The data set provides greater detail than previously possibly about fishing activity on the high seas, beyond national jurisdictions. While most nations appear to fish predominantly within their own exclusive economic zones, China, Spain, Taiwan, Japan and South Korea account for 85 percent of observed fishing on the high seas.

The study showed that the total area of the ocean fished is likely higher than the 55 percent estimated, as the data do not include some fishing effort in regions of poor satellite coverage, or exclusive economic zones with a low percentage of vessels using automated information systems.

Over 37 million hours of fishing were observed in 2016 and fishing vessels traveled more than 460 million kilometers or 285,830,748 miles, a distance to the moon and back 600 times.

Global Fisheries Face Dramatic Decline in Productivity

University of California Irvine (UCI) climatologists say unbridled global warming is expected to result in dramatic declines in the productivity in global fisheries by 2300.

The world’s fisheries, on average, will be 20 percent less productive, those in much of the western Pacific will see declines of more than 50 percent, and those in the North Atlantic will be down nearly 60 percent, according to the UCI study published in Science in early March.

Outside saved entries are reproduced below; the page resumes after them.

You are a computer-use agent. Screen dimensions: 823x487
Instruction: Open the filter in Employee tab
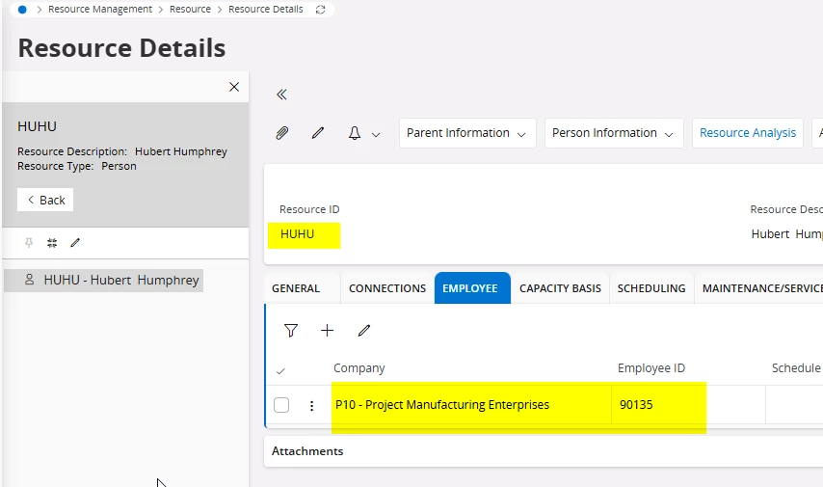tap(291, 331)
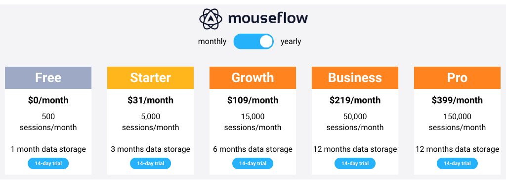
Task: Click the mouseflow wordmark text
Action: (x=268, y=18)
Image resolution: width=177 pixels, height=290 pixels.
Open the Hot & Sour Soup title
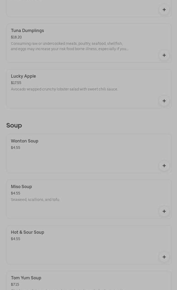tap(27, 232)
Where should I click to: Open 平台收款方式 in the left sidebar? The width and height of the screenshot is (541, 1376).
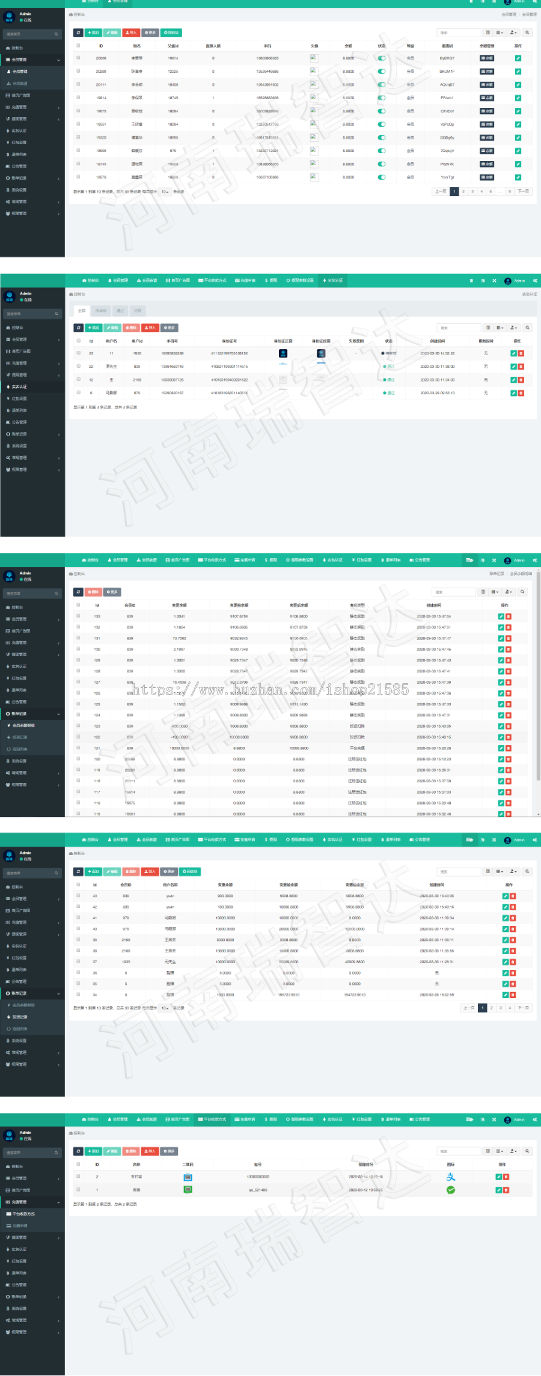pos(24,1214)
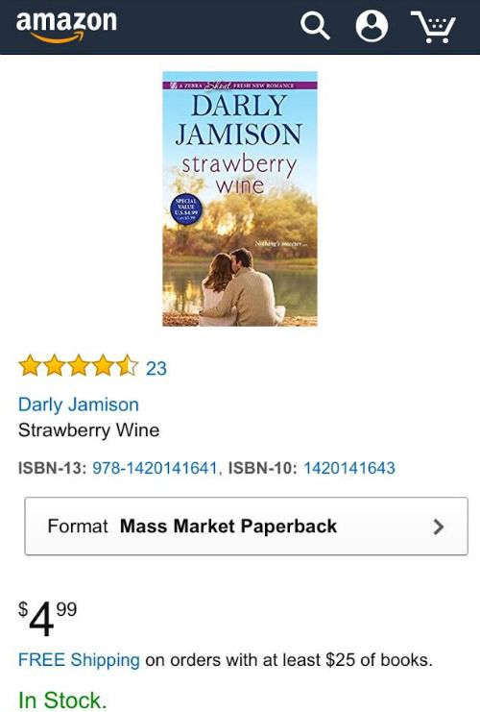Tap the $4.99 price
This screenshot has height=712, width=480.
click(48, 618)
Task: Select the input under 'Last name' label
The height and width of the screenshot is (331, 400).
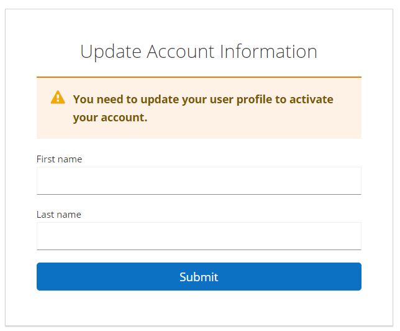Action: click(199, 236)
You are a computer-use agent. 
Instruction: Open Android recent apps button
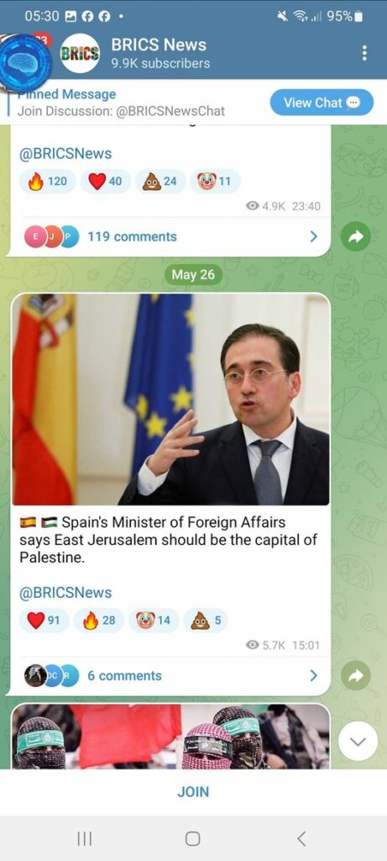point(84,838)
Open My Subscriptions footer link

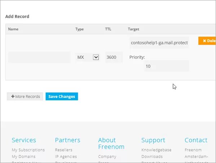click(28, 150)
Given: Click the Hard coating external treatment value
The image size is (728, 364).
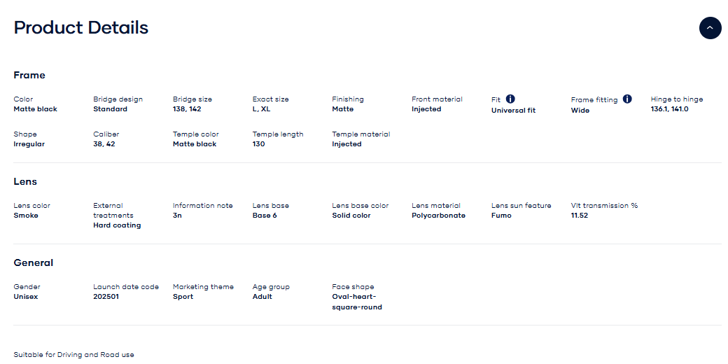Looking at the screenshot, I should tap(117, 225).
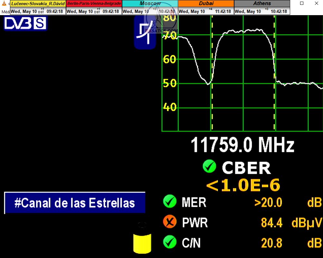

“There is still time to avoid most of this warming and get to a stable climate by the end of this century, but in order to do that, we have to aggressively reduce our fossil fuel and emissions of greenhouse gas pollutants,” said J. Keith Moore, a UCI professor of Earth system science, and lead author of the study.

The study presents the results of computer simulations showing a world subjected to nearly three more centuries of global warming, characterized by a 9.6 degree Celsius (17 degrees Fahrenheit) increase in mean surface air temperature, nearly 10 times the warming seen to this point. This warming will drastically alter wind patterns, boost ocean surface temperatures and melt nearly all sea ice in polar regions.

“These conditions will cause changes in phytoplankton growth and ocean circulation around Antarctica, with the net effect of transferring nutrients from the upper ocean to the deep ocean,” said Moore. “Marine ecosystems everywhere to the north will be increasingly starved for nutrients, leading to less primary production (photosynthesis) by phytoplankton, which form the base of ocean food chains.”

In today’s oceans, nutrients are brought up to the surface around Antarctica, then move north and eventually flow into the low latitudes, supporting plankton and fish populations there, Moore explained. With increased phytoplankton growth around Antarctica, the northward transfer of nutrients will be greatly reduced.

“You end up trapping the nutrients near Antarctica,” he said.

“By looking at the decline in fish food over time, we can estimate how much our total potential fisheries catch could be reduced,” he added.

Read the full paper at

Hardware Bundle Will Aid Reporting of Fisheries Harvests

Makers of a new tablet designed to expedite reporting requirements on harvests and purchases for the commercial fisheries industry say this bundle is compatible with most state reporting software.

The Seaside Seal Pack is built to withstand the harshest work environments and when paired with the provide accessories, will help harvesters and processors get the job done in any environment, according to Christian Bak, cofounder and vice president of product at Bak USA, in Buffalo, N.Y.

The pack includes Bak USA’s rugged 1.7 pound, nine by six-inch drop-resistant, weatherproof Seal tablet, equipped with a built-in flashlight, a Quad-Core Intel processor and Windows 10 operating software.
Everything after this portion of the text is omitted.